«Золотой век» был прерван, когда произошло «вавилонское смешение»: церковь совратилась на пути «князя мира». Начало этому было положено уже в первые века христианства. Первым идеологом «вавилонского смешения» был (возможно, сам того не предполагая) блаженный Августин, сформулировавший концепцию «Царства Христова, наступившего на земле».
По Августину, это произошло одновременно с возникновением христианской империи – когда могущественнейшее государство мира объявило христианство своей официальной религией.
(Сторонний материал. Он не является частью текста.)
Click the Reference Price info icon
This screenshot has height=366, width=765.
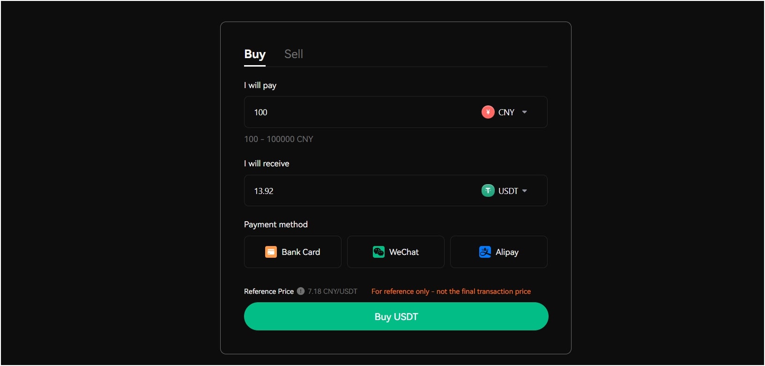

«Царство мира сего сделалось царством Господа». Так ли? В лоно Церкви хлынули массы римских граждан. Вся вера их сводилась к отправлению положенного обряда, а вся религиозная цель – к возможности получить гражданские льготы, закрытые для инаковерующих, и (в наиболее духовном случае) к расчету на место в Царствии Небесном после Страшного суда. И недальновидные идеологи христианства, очарованные внешним блеском государственной религии, поспешили объявить о наступлении «эры Господней» – не видя той порчи, которая неминуемо должна была последовать.
Так началось падение Церкви. Как мы увидели раньше, в эзотерике первых христиан, катаров и хранителей Грааля престол Христа можно скорее понимать как брачный одр. Но отныне он стал ассоциироваться с троном пусть «христианнейшего», но – кесаря. Невеста отвернулась от лика Небесного Возлюбленного.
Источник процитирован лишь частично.